What you are asked to do: Copy the lines below exactly, starting at the one with "Given: Click the 'Service" and ending at the one with "Image resolution: width=1568", and leave out any picture.

Provided records:
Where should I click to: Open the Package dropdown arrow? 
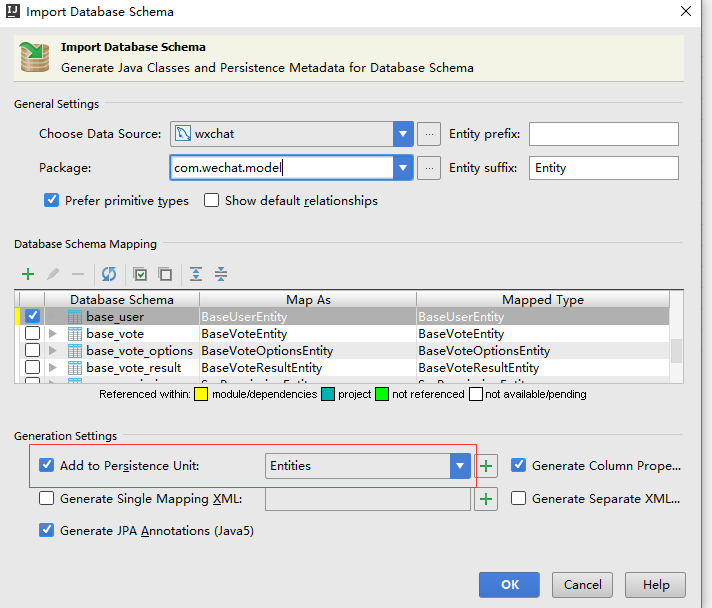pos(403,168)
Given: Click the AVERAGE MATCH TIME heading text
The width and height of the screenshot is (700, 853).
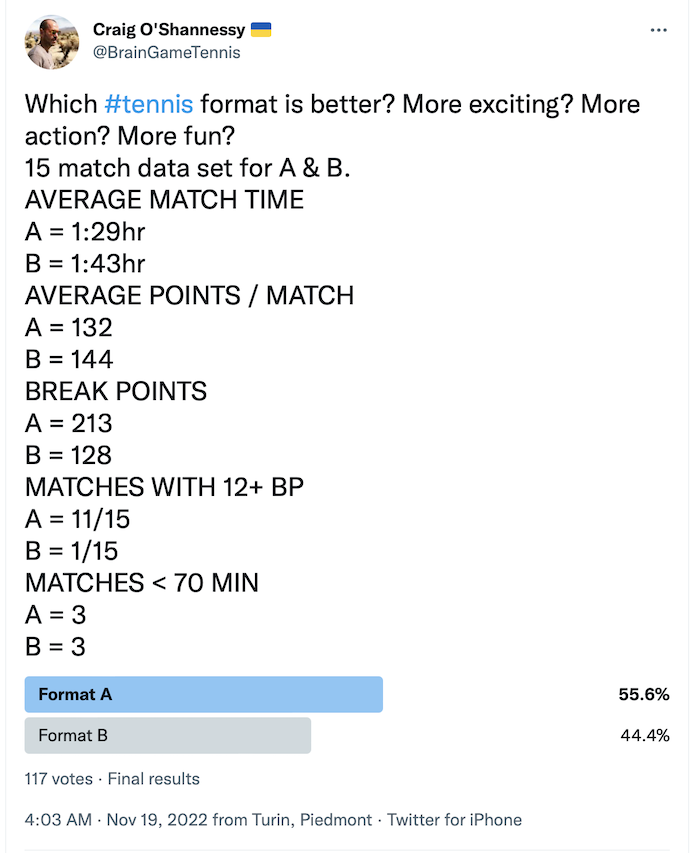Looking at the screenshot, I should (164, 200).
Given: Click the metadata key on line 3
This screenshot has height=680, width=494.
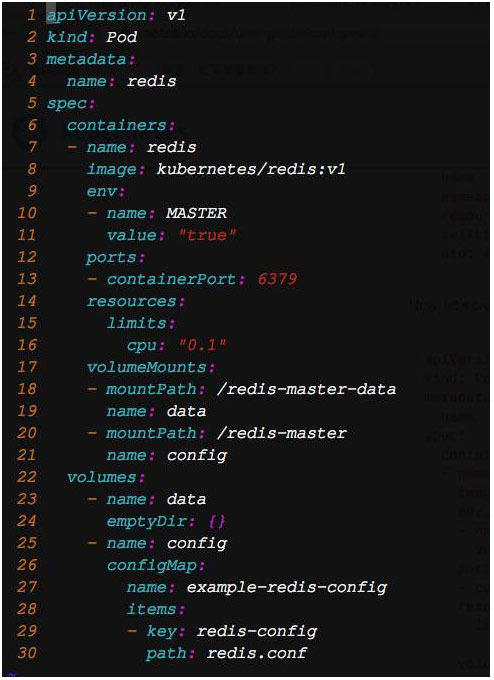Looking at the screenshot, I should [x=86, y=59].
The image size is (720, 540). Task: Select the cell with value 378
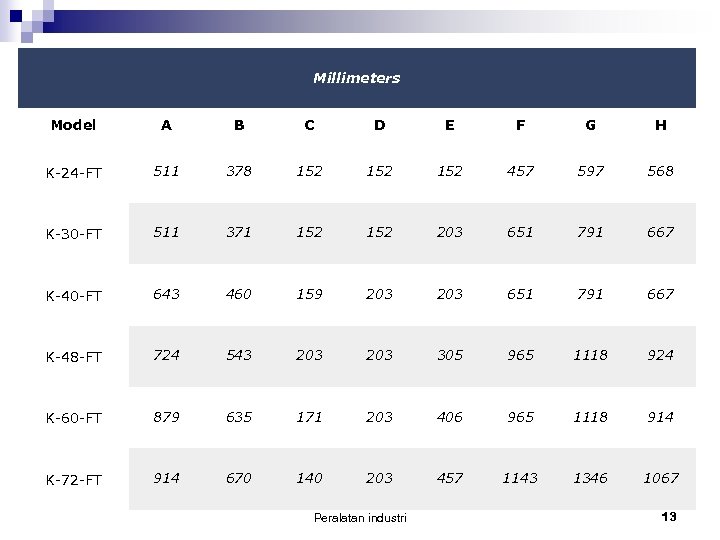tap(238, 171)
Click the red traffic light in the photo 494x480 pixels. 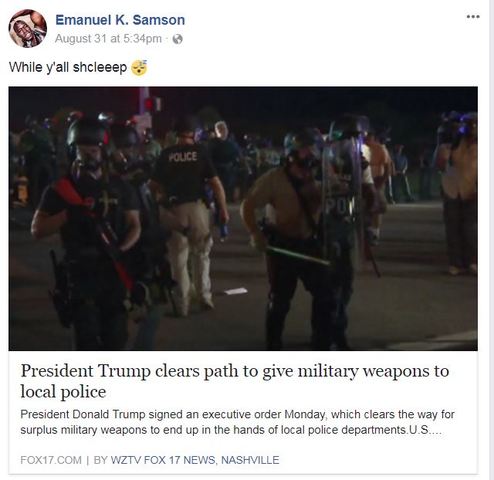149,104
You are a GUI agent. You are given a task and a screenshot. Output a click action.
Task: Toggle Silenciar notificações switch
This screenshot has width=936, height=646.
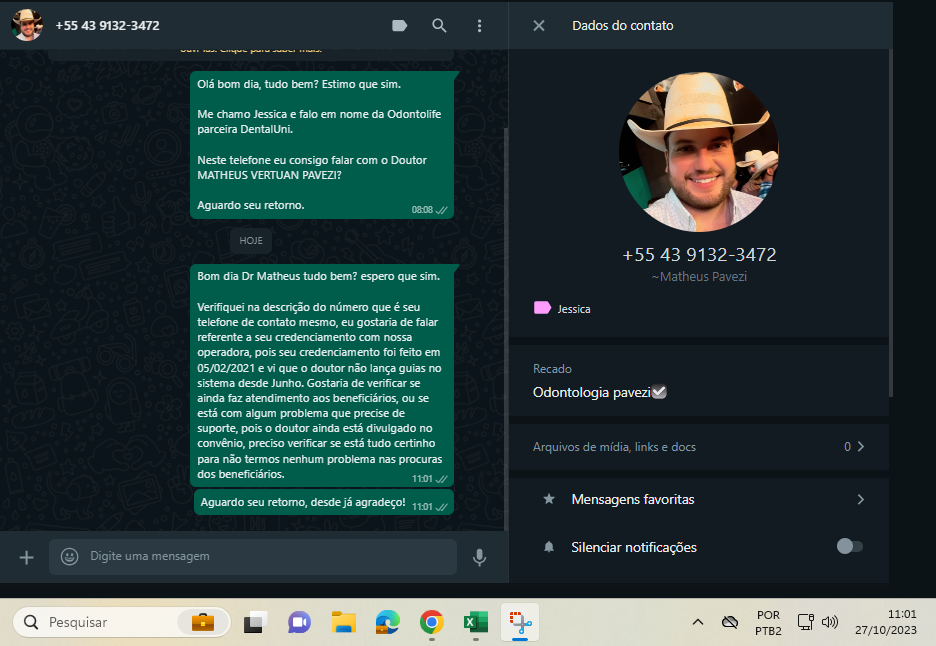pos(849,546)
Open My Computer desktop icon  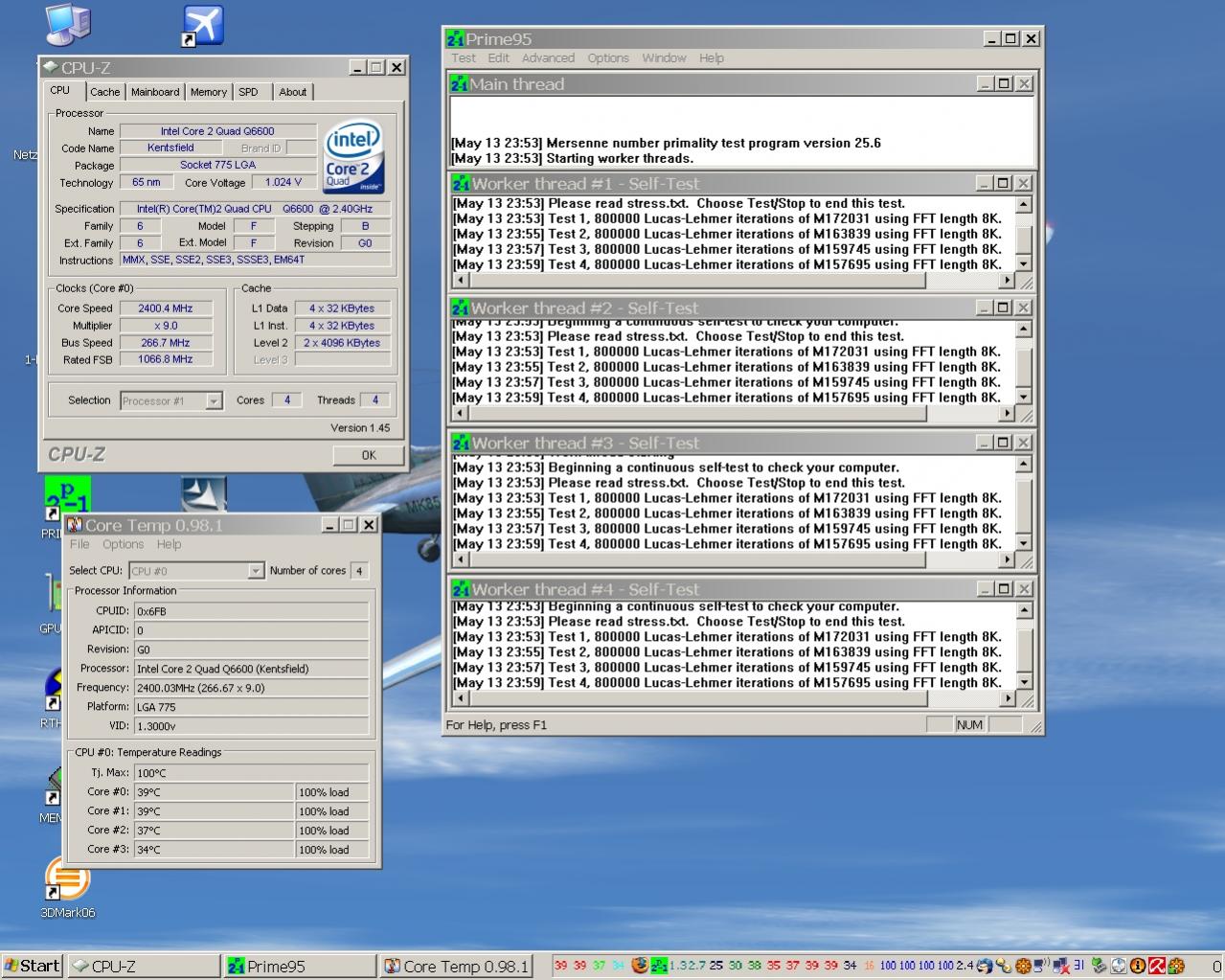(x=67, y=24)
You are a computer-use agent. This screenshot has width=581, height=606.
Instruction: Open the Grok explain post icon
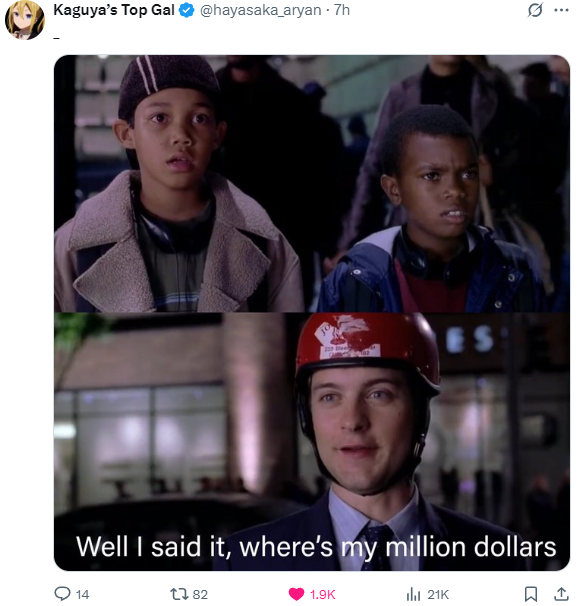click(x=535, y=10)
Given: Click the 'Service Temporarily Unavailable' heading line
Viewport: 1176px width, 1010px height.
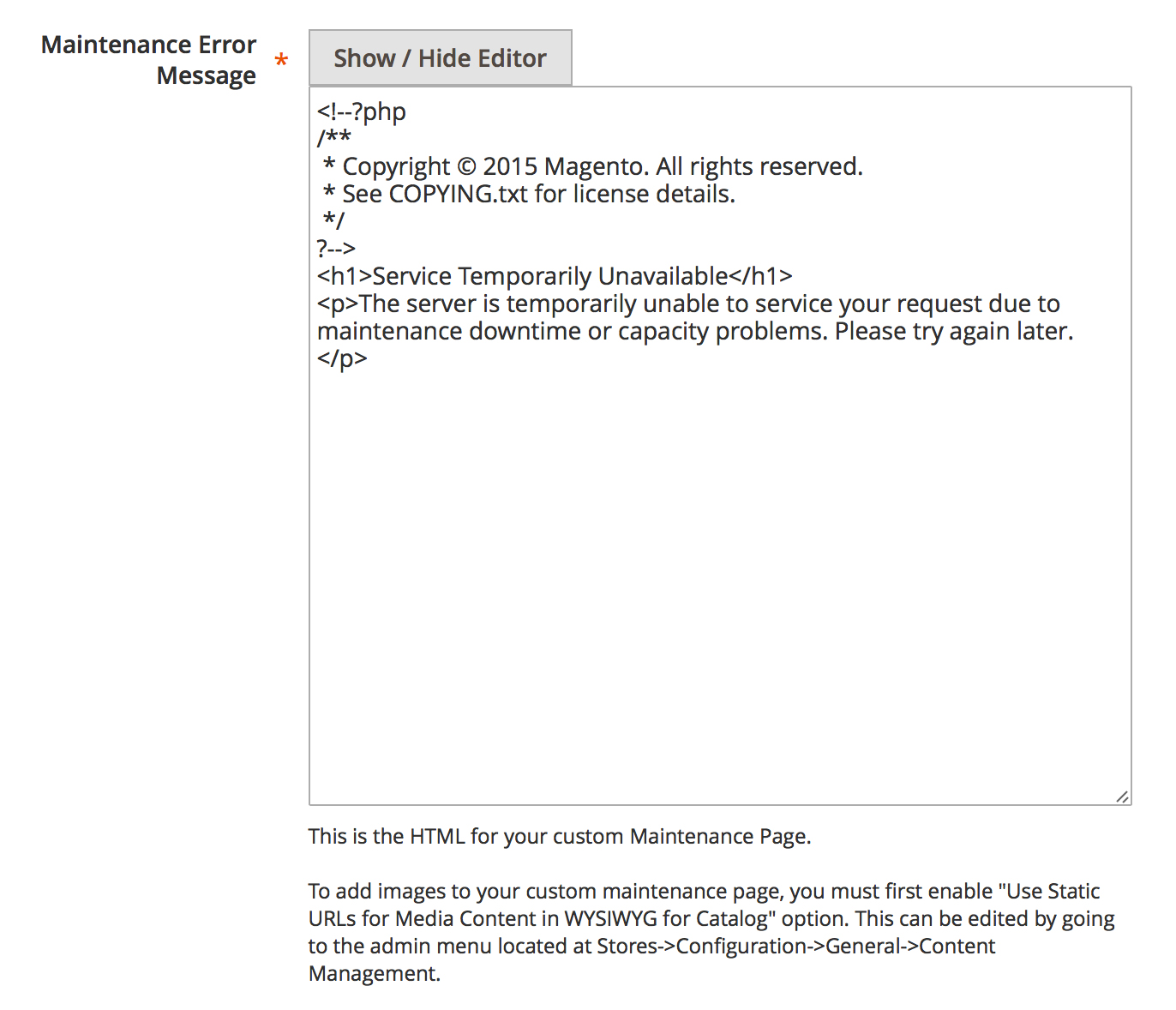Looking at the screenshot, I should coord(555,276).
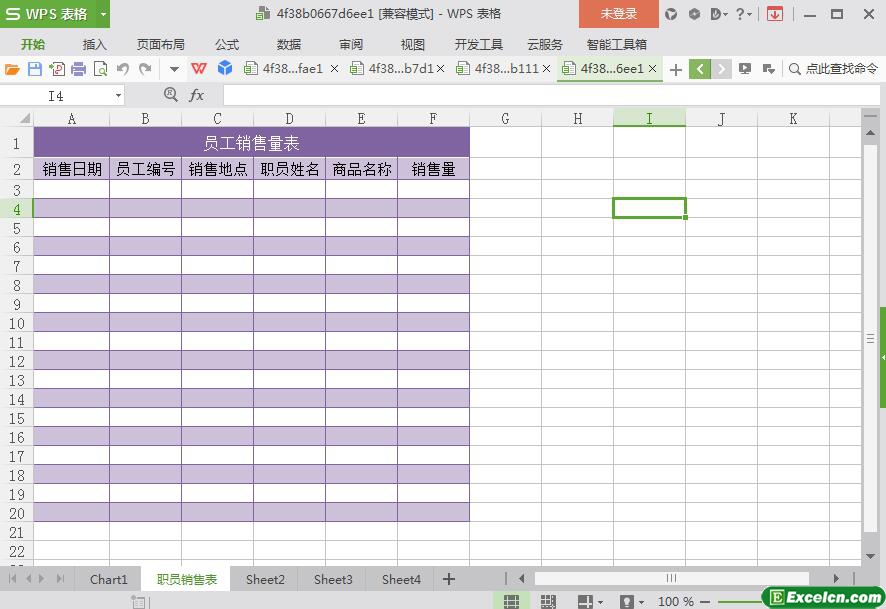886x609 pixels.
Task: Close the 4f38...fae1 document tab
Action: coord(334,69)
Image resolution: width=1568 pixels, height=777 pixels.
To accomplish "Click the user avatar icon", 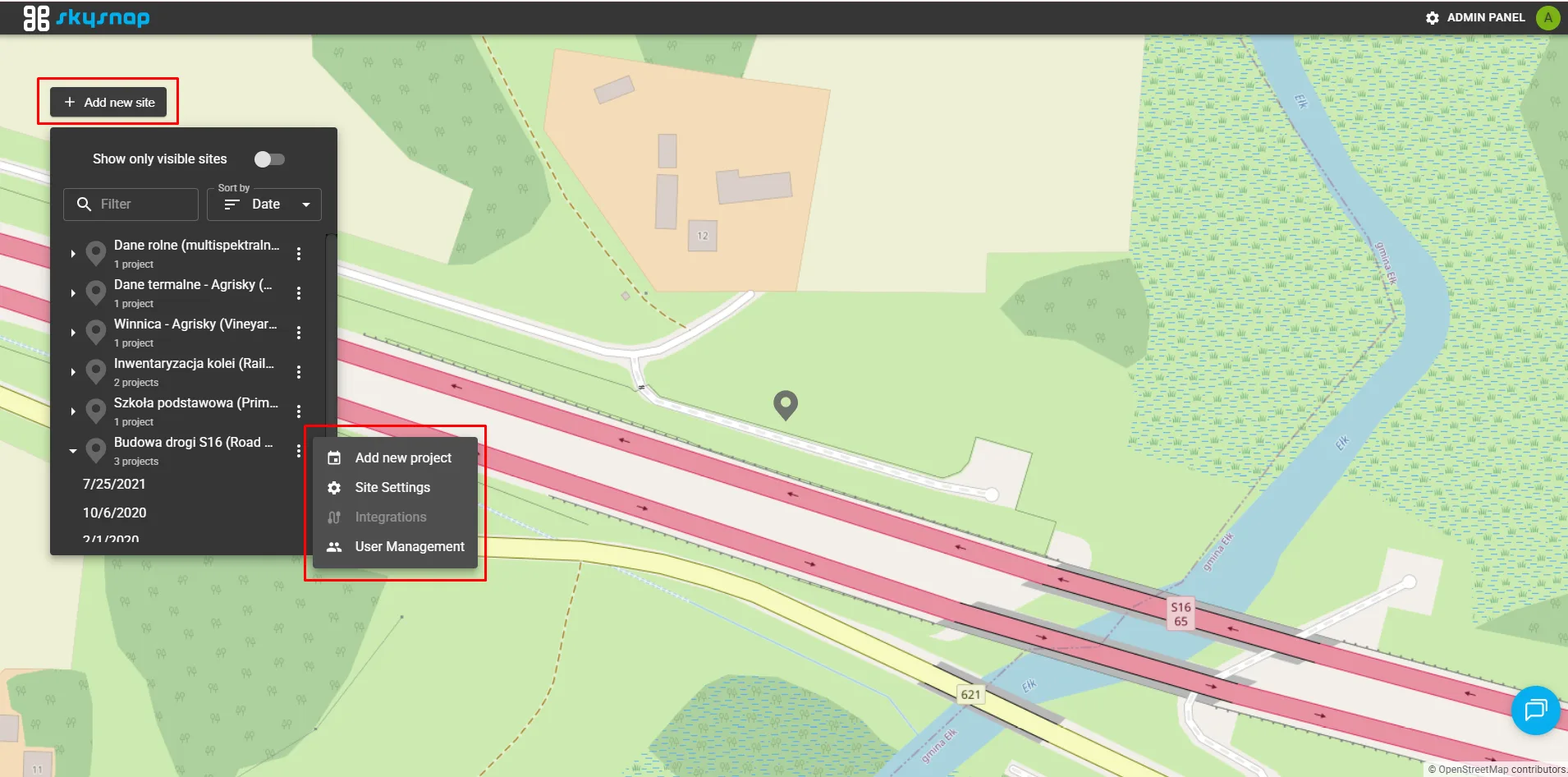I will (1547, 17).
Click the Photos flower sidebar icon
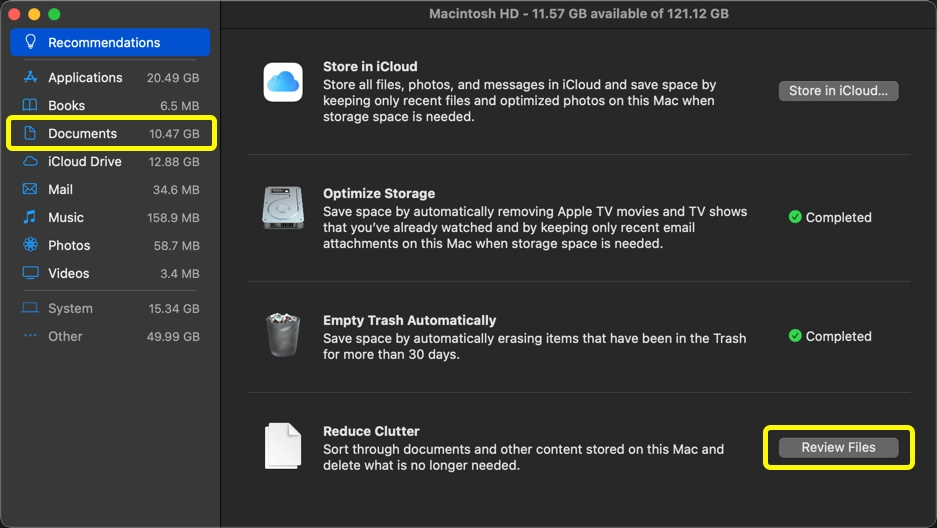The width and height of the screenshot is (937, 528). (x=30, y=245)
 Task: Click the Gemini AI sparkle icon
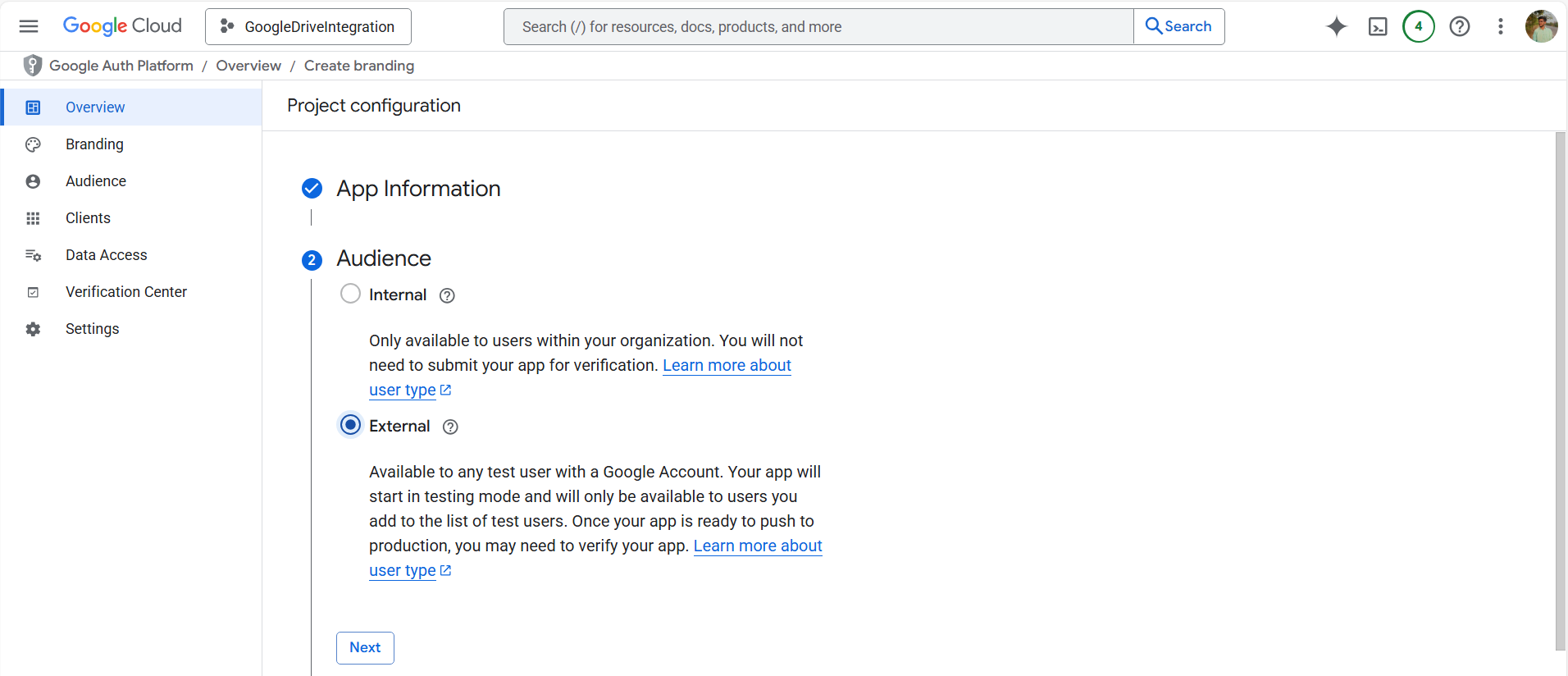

Response:
Given: Click the 'Service Temporarily Unavailable' heading line
Viewport: 1176px width, 1010px height.
Looking at the screenshot, I should coord(555,276).
886x609 pixels.
Task: Close the 4f38...fae1 document tab
Action: coord(334,69)
Image resolution: width=1568 pixels, height=777 pixels.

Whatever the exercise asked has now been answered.